WHAT TO WORK ON: Transcribe the listing below verbatim, omitting pictures.
===
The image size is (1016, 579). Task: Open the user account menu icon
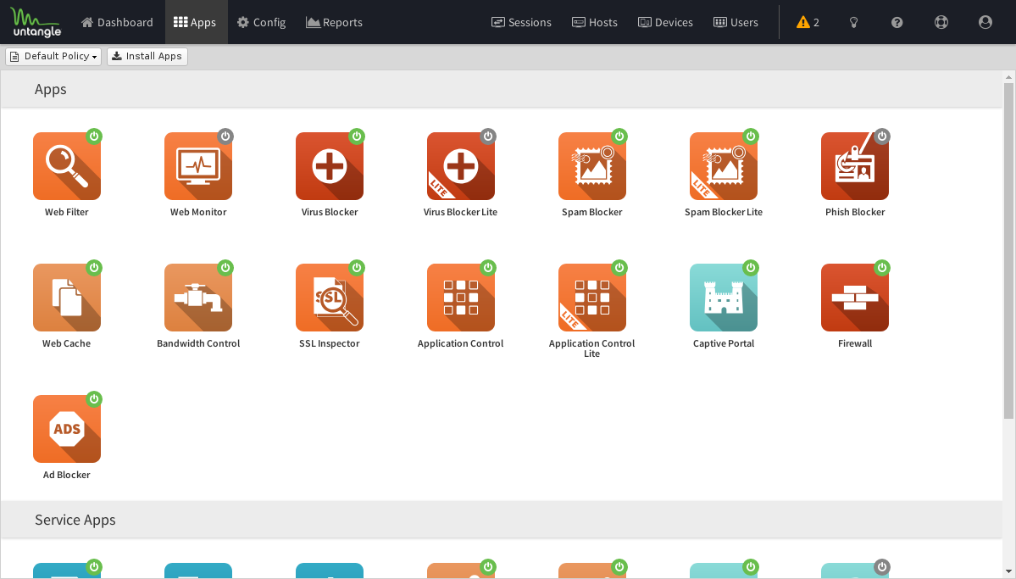pos(985,22)
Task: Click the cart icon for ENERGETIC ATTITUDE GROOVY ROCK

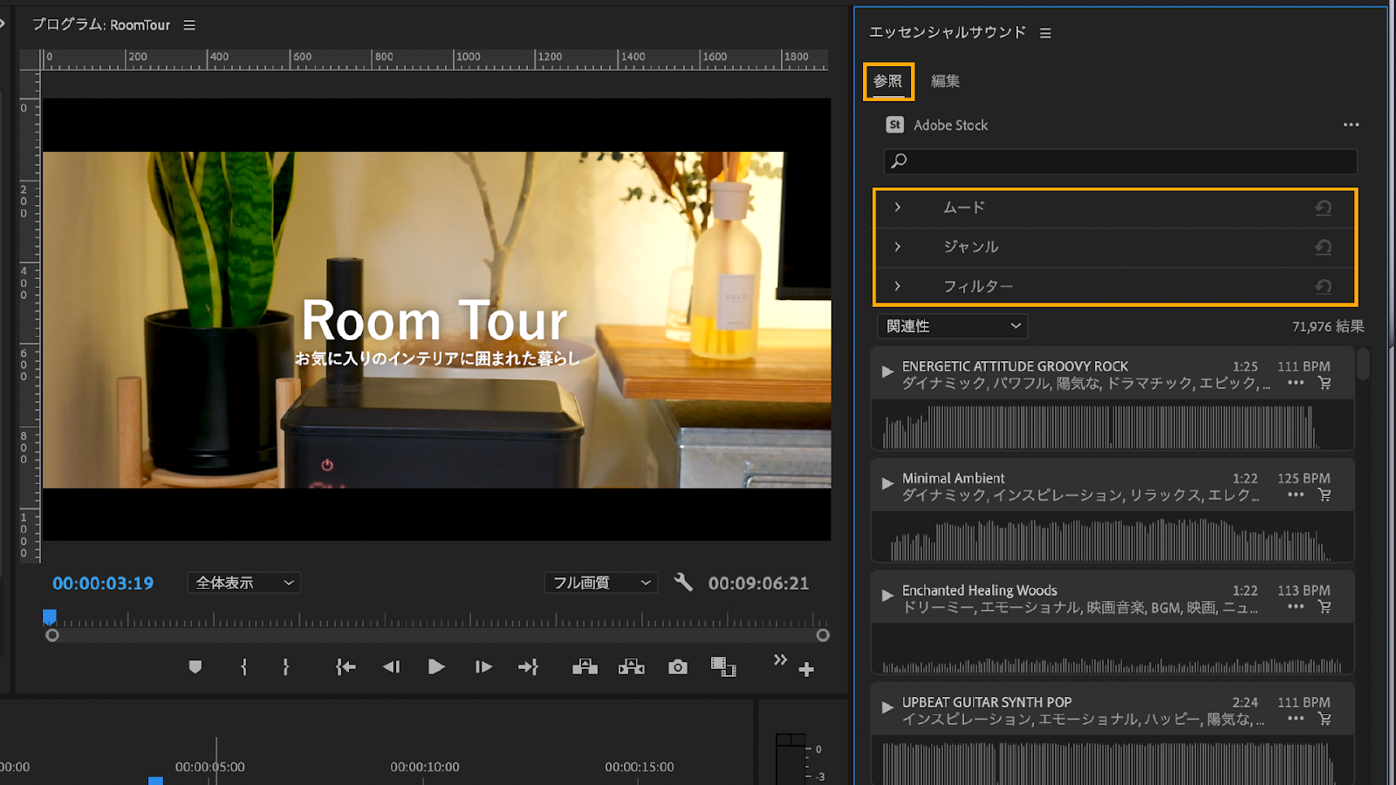Action: pyautogui.click(x=1324, y=383)
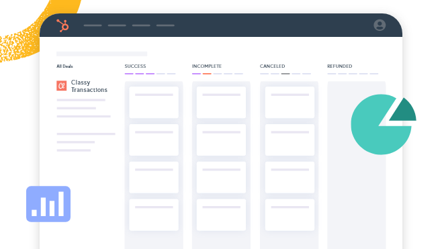This screenshot has width=442, height=249.
Task: Click the blue bar chart icon
Action: point(48,204)
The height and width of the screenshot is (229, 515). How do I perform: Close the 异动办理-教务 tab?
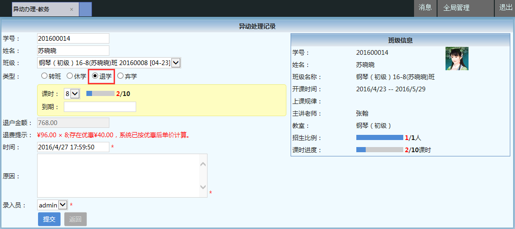[71, 9]
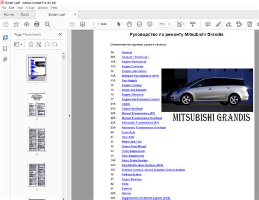
Task: Open the Engine Cooling link
Action: coord(132,85)
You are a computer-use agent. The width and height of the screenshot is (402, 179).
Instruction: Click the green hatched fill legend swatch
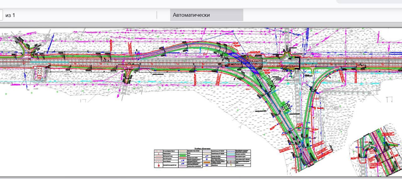183,156
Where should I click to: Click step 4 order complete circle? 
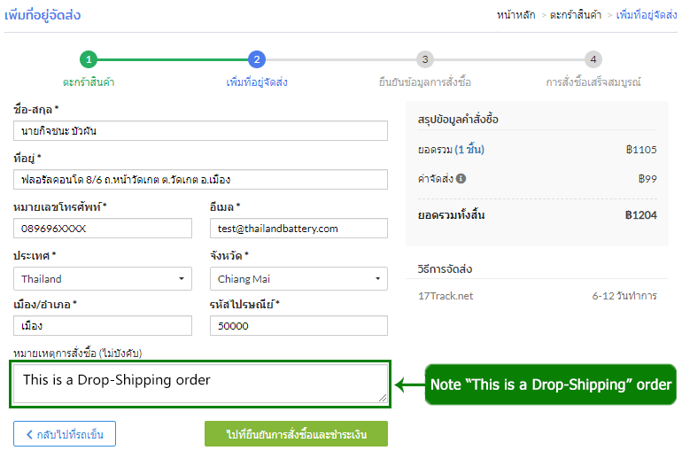click(x=593, y=59)
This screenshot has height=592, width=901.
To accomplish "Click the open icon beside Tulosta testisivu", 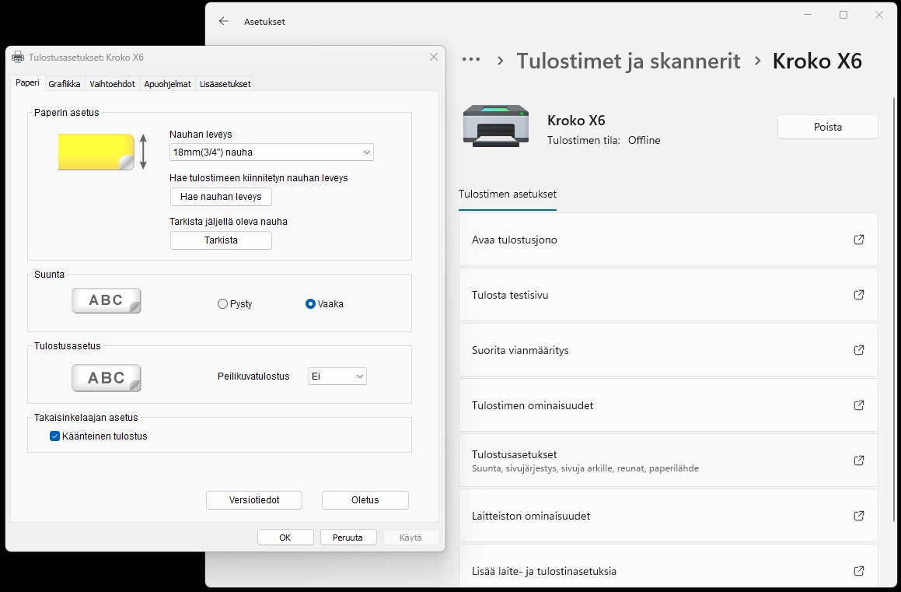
===
ANSWER SECTION:
The image size is (1016, 579). Task: Open the user account menu icon
pos(985,22)
Task: Click the cart icon for ENERGETIC ATTITUDE GROOVY ROCK

Action: pyautogui.click(x=1324, y=383)
This screenshot has width=442, height=249.
Task: Click the blue bar chart icon
Action: point(48,204)
The height and width of the screenshot is (229, 515). How do I perform: Close the 异动办理-教务 tab?
[71, 9]
Task: Open the Engine Cooling link
Action: coord(132,85)
You are a computer-use agent. The width and height of the screenshot is (402, 179).
Instruction: Click the green hatched fill legend swatch
183,156
Where should I click to: Click step 4 order complete circle? 
click(x=593, y=59)
This screenshot has height=592, width=901.
To accomplish "Click the open icon beside Tulosta testisivu", 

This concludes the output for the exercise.